> _The problem_:
Reproduce, from the lines below, exactly the stretch that begins at the line containing "Given: Select Server Default Workload row" and ends at the line containing "Screen dimensions: 434x459", both included.

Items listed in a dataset
Content starts

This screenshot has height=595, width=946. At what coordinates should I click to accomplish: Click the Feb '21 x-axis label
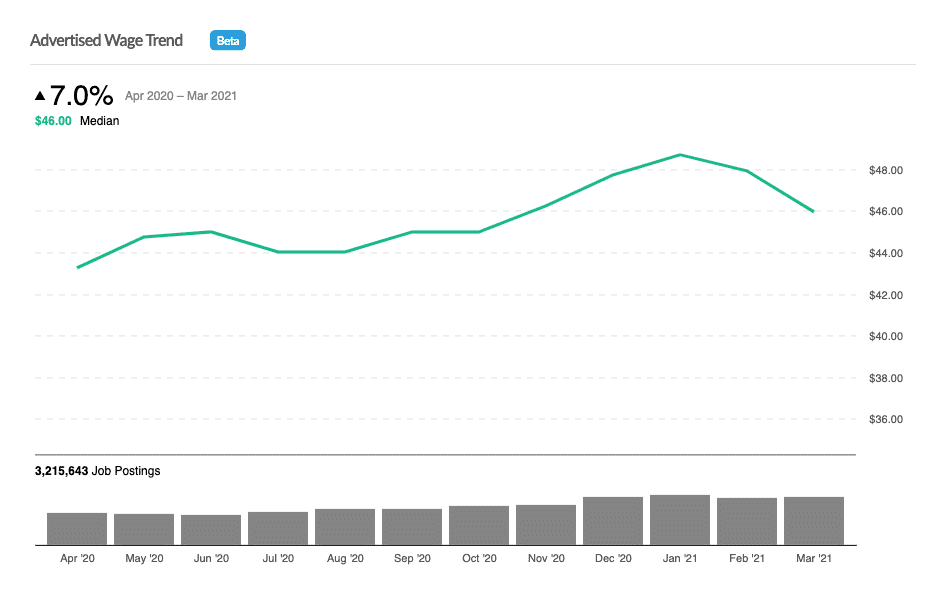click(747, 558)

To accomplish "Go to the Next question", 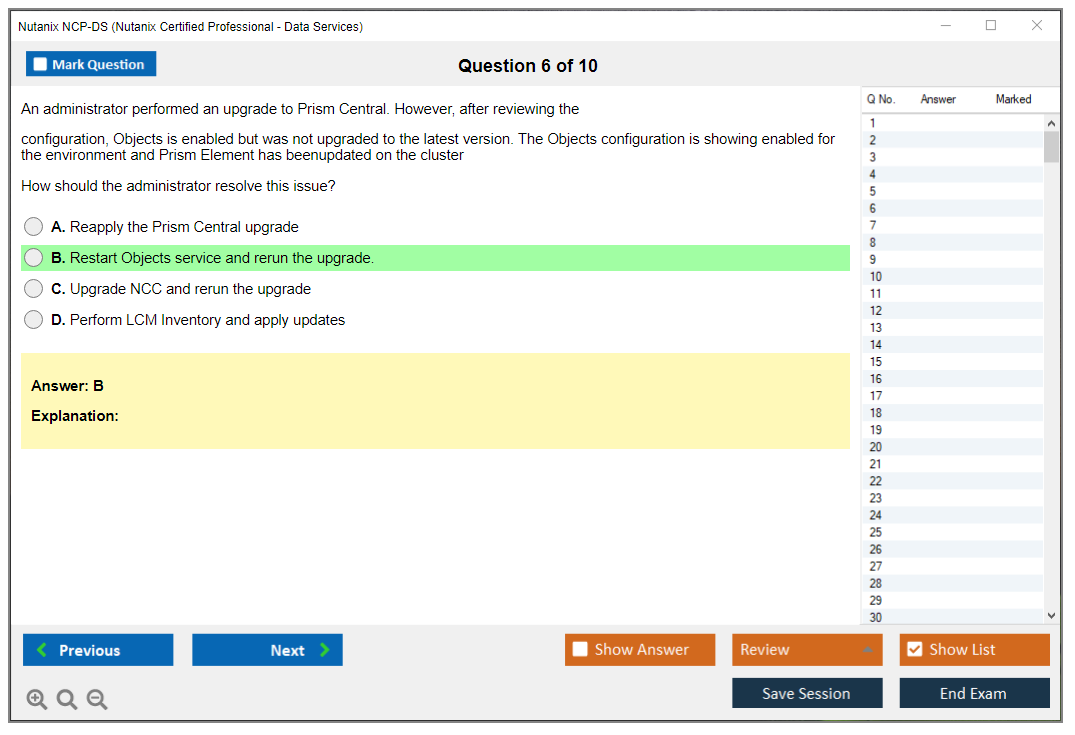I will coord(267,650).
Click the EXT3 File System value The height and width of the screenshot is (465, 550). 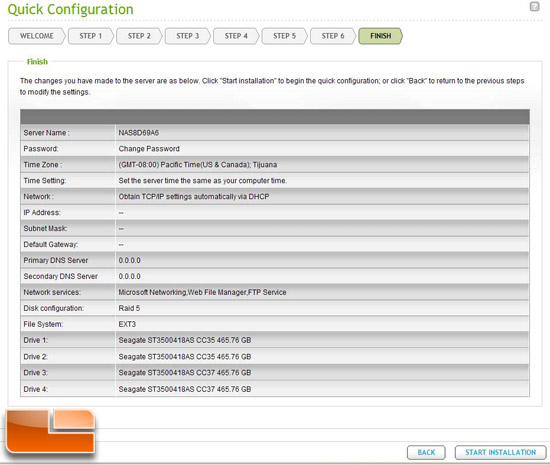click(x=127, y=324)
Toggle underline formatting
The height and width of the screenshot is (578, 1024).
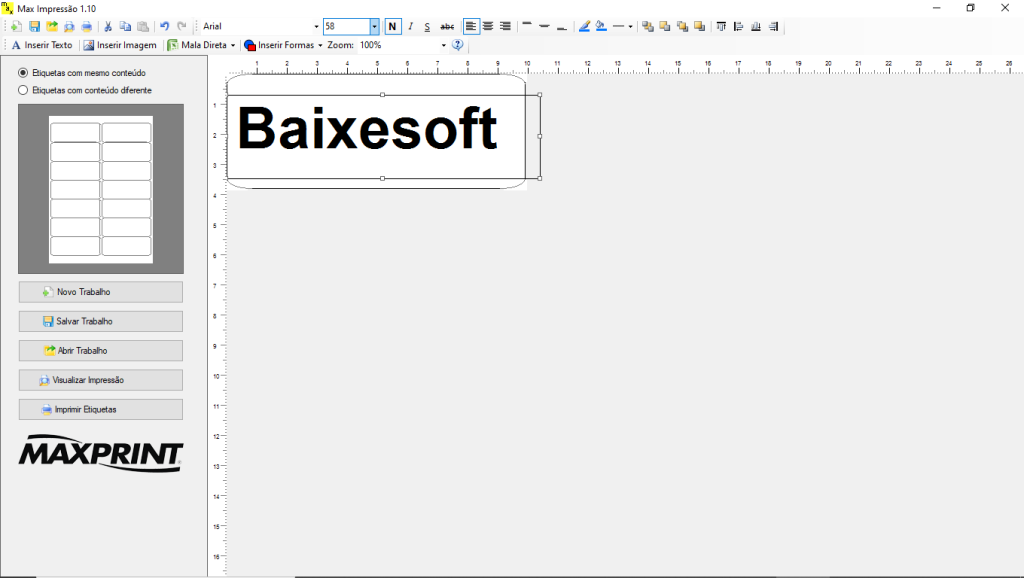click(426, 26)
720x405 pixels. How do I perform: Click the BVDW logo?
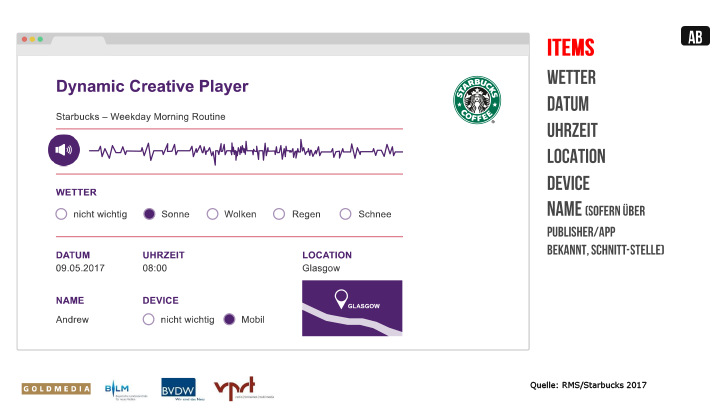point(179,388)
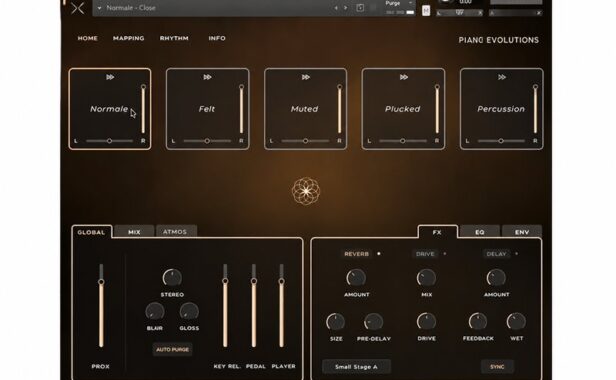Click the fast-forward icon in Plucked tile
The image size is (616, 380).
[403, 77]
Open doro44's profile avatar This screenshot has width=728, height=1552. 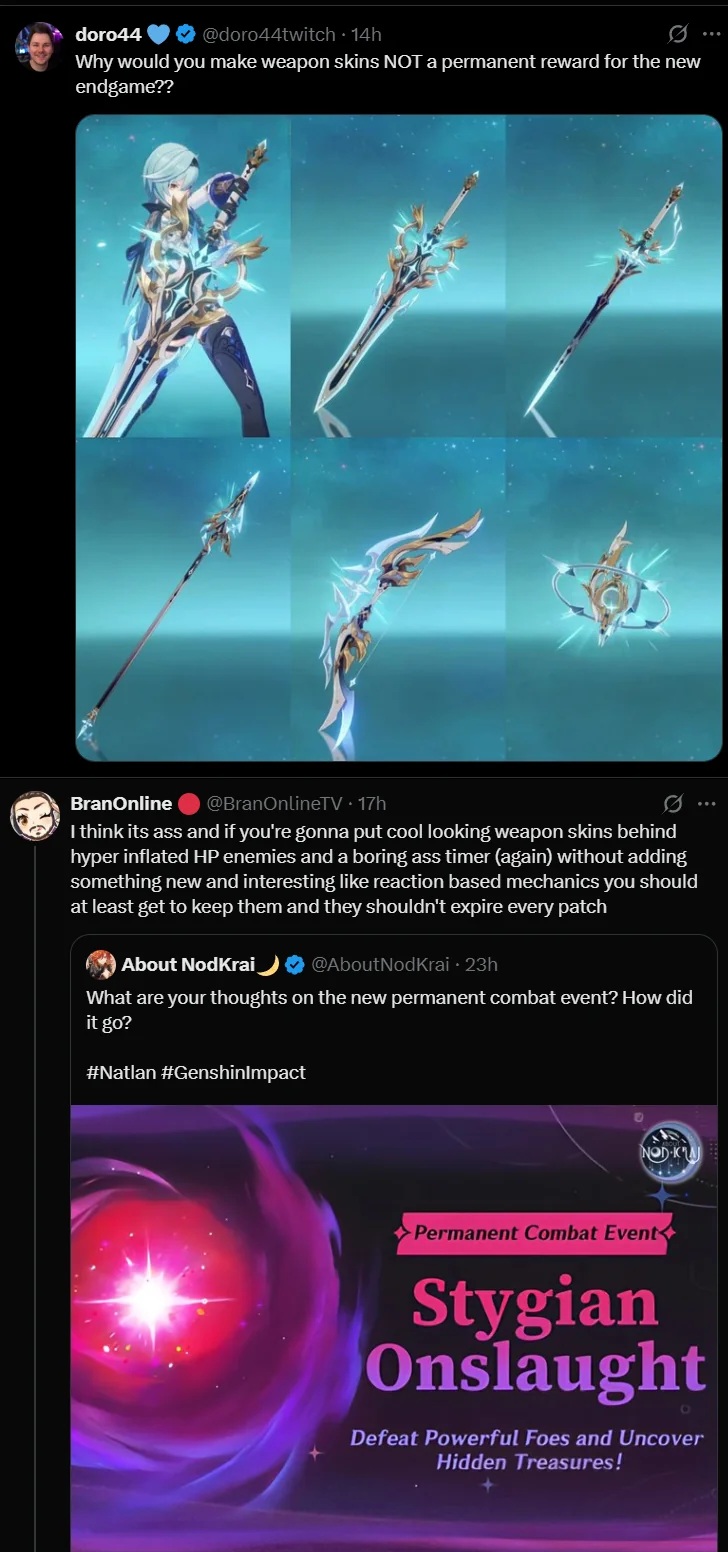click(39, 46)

Content ends
Content starts

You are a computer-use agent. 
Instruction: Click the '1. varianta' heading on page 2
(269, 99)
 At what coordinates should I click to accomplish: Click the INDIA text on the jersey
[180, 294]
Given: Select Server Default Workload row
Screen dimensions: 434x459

Content ends

> _Expected answer_:
Given: Select Server Default Workload row
Screen dimensions: 434x459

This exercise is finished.